Rewrite the material below with every "icon" swapped for "symbol" and nothing else altered. Omit the pictures from your version.

--- start of Provided records ---

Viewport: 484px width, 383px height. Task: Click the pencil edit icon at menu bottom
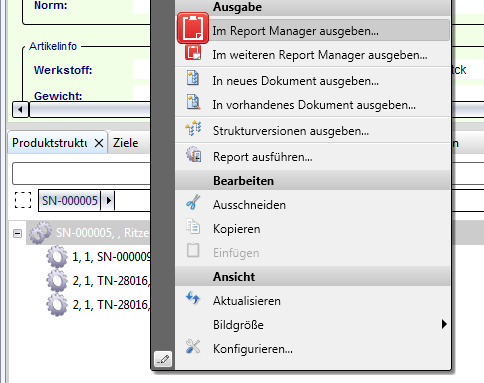pos(163,359)
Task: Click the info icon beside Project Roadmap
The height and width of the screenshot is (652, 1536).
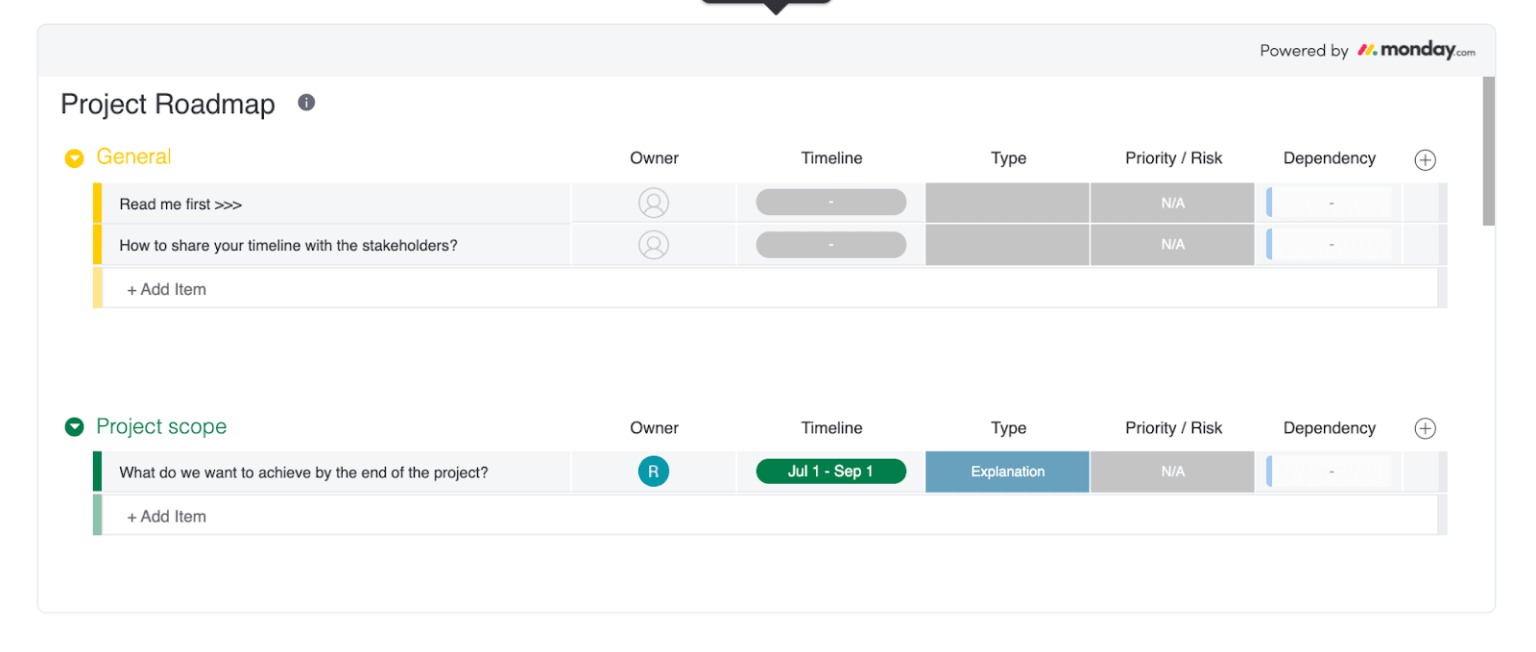Action: pyautogui.click(x=307, y=103)
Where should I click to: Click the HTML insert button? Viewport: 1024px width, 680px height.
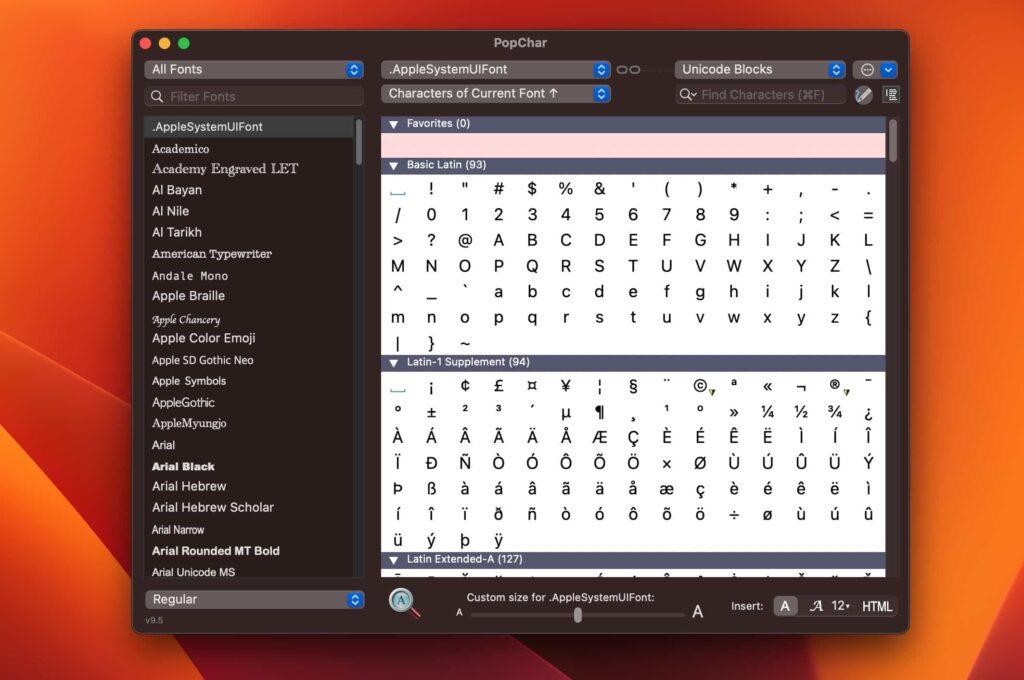click(x=876, y=605)
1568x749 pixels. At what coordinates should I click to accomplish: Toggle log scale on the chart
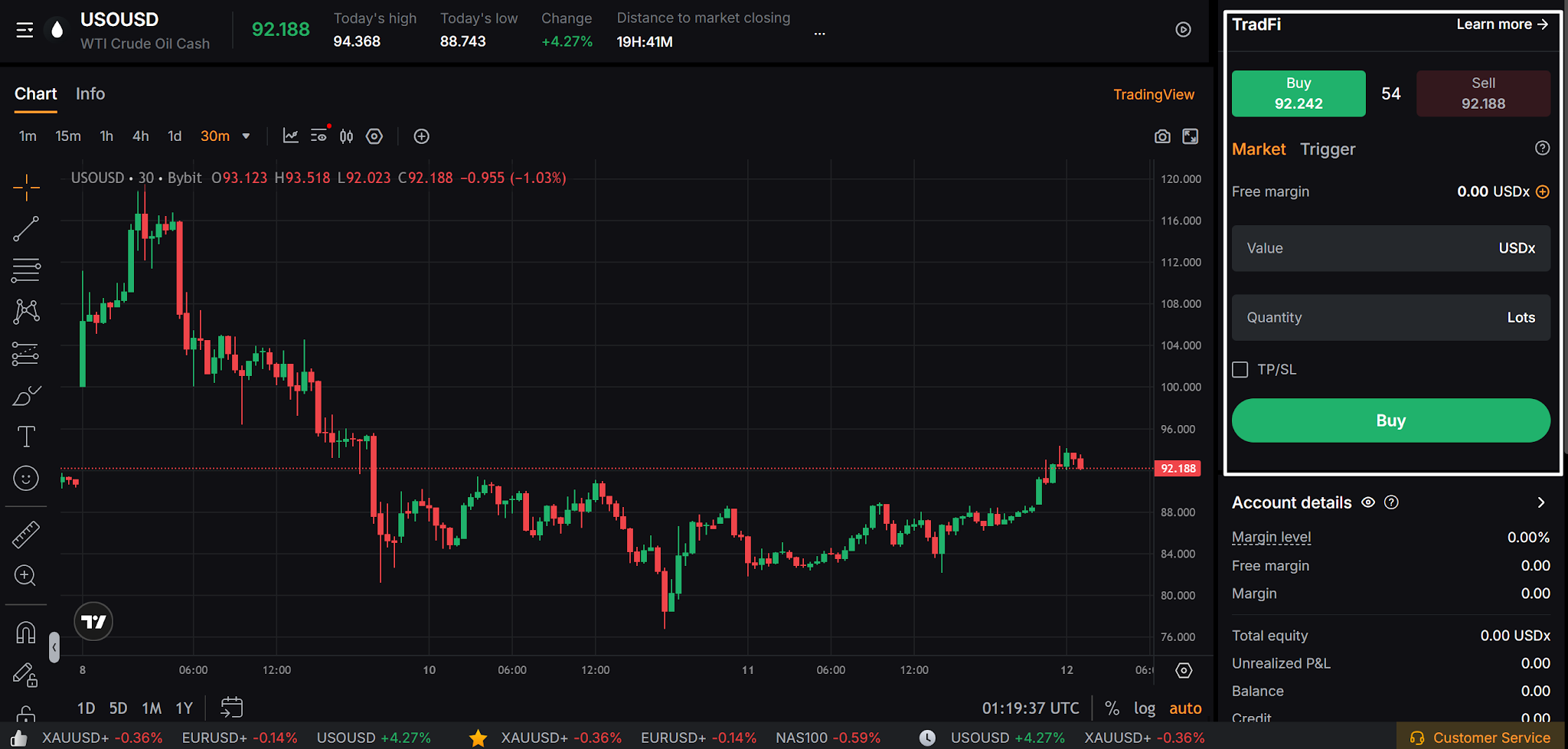click(1145, 708)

--- end of Provided records ---

> **Full answer**
Viewport: 484px width, 383px height. Task: Click the pencil edit symbol at menu bottom
pos(163,359)
Task: Click the info symbol beside Project Roadmap
The height and width of the screenshot is (652, 1536).
Action: pyautogui.click(x=307, y=103)
Where should I click to: Click the HTML insert button? Viewport: 1024px width, 680px height.
click(x=876, y=605)
1568x749 pixels. At what coordinates should I click to accomplish: Toggle log scale on the chart
click(1145, 708)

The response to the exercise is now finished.